| Things to do |
**1.** List every label given to a displayed equation in the passage on decreasing convex functions and their inverses.
**2.** Extend the passage on decreasing convex functions and their inverses past its final sentence.

| Provided text |

-- BEGIN --

First here, note that any convex function from $\R$ to $\R$ is continuous. So, the generalized inverse $\psi:=\phi^{-1}$ of a decreasing convex function $\phi\colon\R\to\R$ is just a regular inverse, and the function $\psi=\phi^{-1}$ is also decreasing and convex.

Also, (1) implies that $\psi=\phi^{-1}$ is defined only on $C$, so that we may write $\phi\colon\R\tto C$ (rather than $\phi\colon\R\to\R$) and $\psi=\phi^{-1}\colon C\tto\R$, where $\tto$ means that the map is onto. So, again in view of (1), we may write
\begin{equation} g=\phi\circ(-\phi^{-1})\colon C\tto C. \tag{1.00} \end{equation} Moreover, because the function $\phi\colon\R\tto C$ is decreasing and convex, we see that necessarily \begin{equation*} C=(c,d)\text{ for }d=\infty\text{ and some}\ c\in[-\infty,\infty). \tag{1.0} \end{equation*}

Next, (1) can be rewritten as \begin{equation} \psi\circ g=-\psi, \tag{1a} \end{equation} which implies $\psi\circ g\circ g=-\psi\circ g=\psi$ and hence \begin{equation} g\circ g=\text{id}_C, \tag{2} \end{equation} where $\text{id}_C$ is the identity map of $C$; this simple observation is crucial.

-- END --

| Supplied material |

-- BEGIN --

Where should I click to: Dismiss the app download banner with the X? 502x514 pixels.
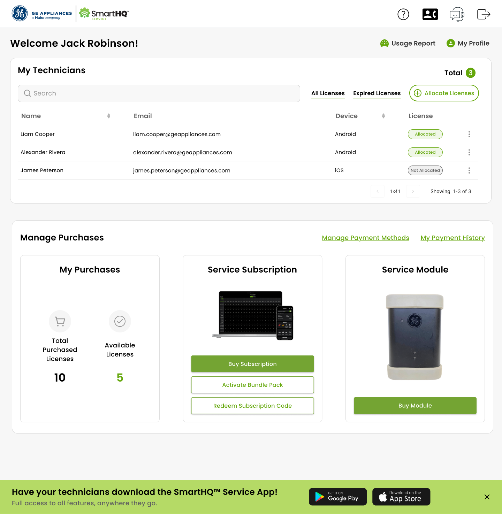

-- END --

| Responses for each task |
**1.** (1.00), (1.0), (1a), (2)

**2.**
In particular, $g$ is one-to-one. Since $g$ is convex and l.s.c., it follows that $g$ is continuous. Therefore and because $g$ is one-to-one, we see that either $g$ is increasing on $C$ or decreasing on $C$. The convexity of $g$ also implies the existence of the left and right derivatives $g'_-(x)$ and $g'_+(x)$ at any point $x\in(c,d)$.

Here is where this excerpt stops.